Hausdorff dimension bounds for the ABC sum-product problem

TL;DR

This paper completes the proof of bounds on the Hausdorff dimension of sumsets involving Borel sets, extending Bourgain's 2010 result from the case of equal dimensions to the general case with different dimensions.

Contribution

It extends Bourgain's 2010 result to the case where the dimensions of the sets differ, providing new bounds on the Hausdorff dimension of sumsets involving these sets.

Findings

Established Hausdorff dimension bounds for sumsets with different set dimensions.

Extended Bourgain's 2010 result from equal to unequal set dimensions.

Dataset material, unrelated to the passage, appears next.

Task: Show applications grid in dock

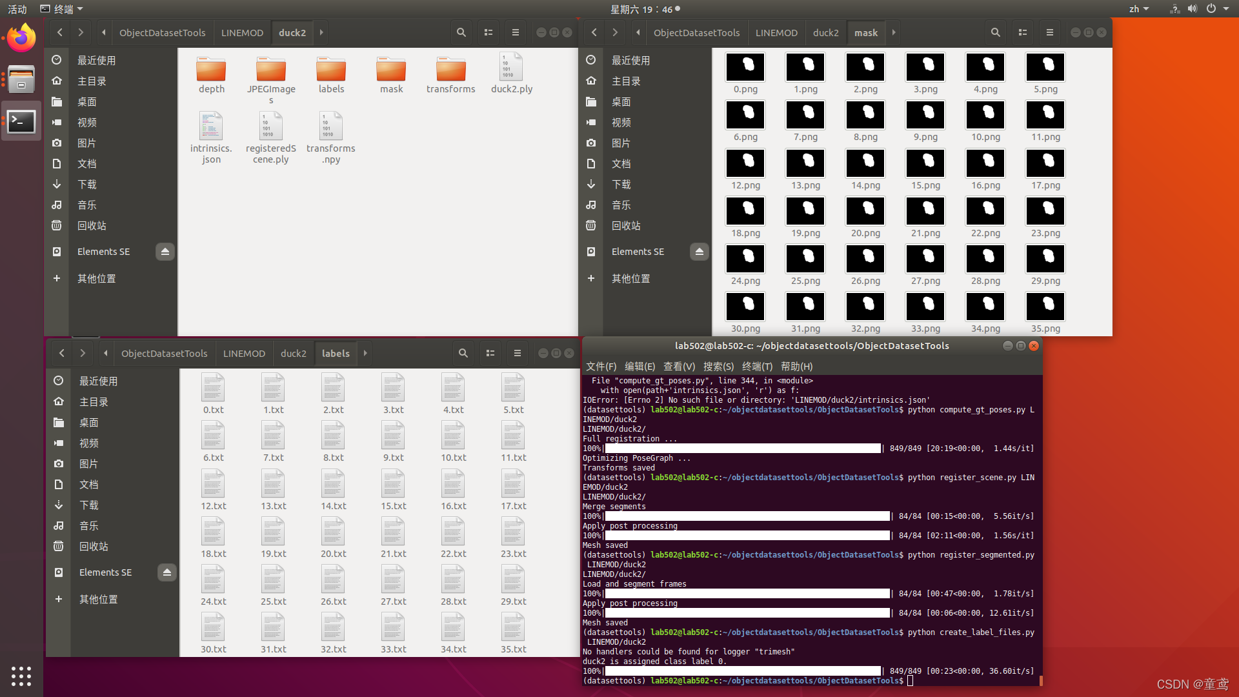Action: click(x=21, y=676)
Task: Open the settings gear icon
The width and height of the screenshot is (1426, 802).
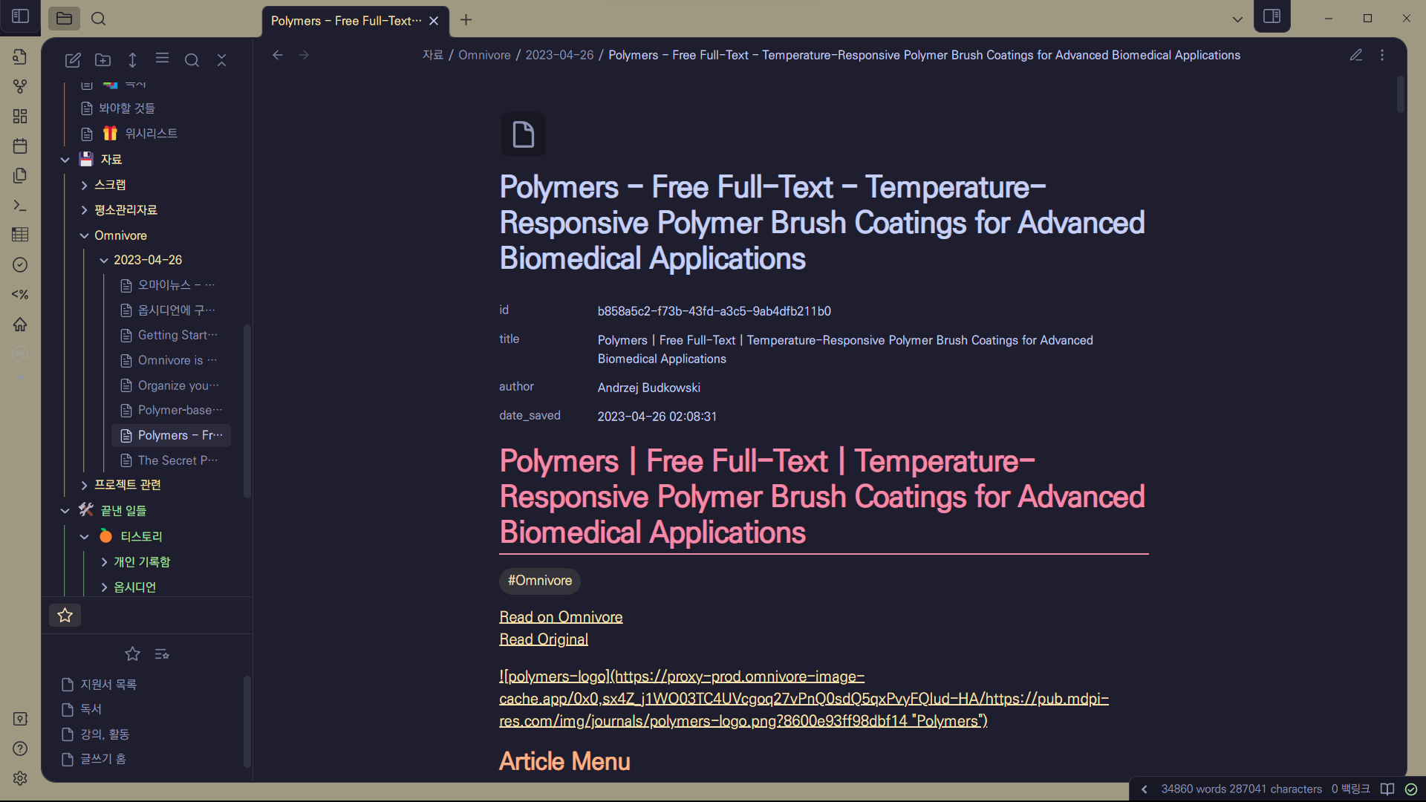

Demonstrated that box dimension results imply Hausdorff dimension results at the discretized level.

Abstract

The purpose of this paper is to complete the proof of the following result. Let $0 < \beta \leq \alpha < 1$ and $\kappa > 0$. Then, there exists $\eta > 0$ such that whenever $A,B \subset \mathbb{R}$ are Borel sets with $\dim_{\mathrm{H}} A = \alpha$ and $\dim_{\mathrm{H}} B = \beta$, then $$\dim_{\mathrm{H}} \{c \in \mathbb{R} : \dim_{\mathrm{H}} (A + cB) \leq \alpha + \eta\} \leq \tfrac{\alpha - \beta}{1 - \beta} + \kappa.$$ This extends a result of Bourgain from 2010, which contained the case $\alpha = \beta$. This paper is a sequel to the author's previous work from 2021 which, roughly speaking, established the same result with $\dim_{\mathrm{H}} (A + cB)$ replaced by $\dim_{\mathrm{B}}(A + cB)$, the box dimension of $A + cB$. It turns out that, at the level of $\delta$-discretised statements, the superficially weaker box dimension result formally implies the Hausdorff dimension result.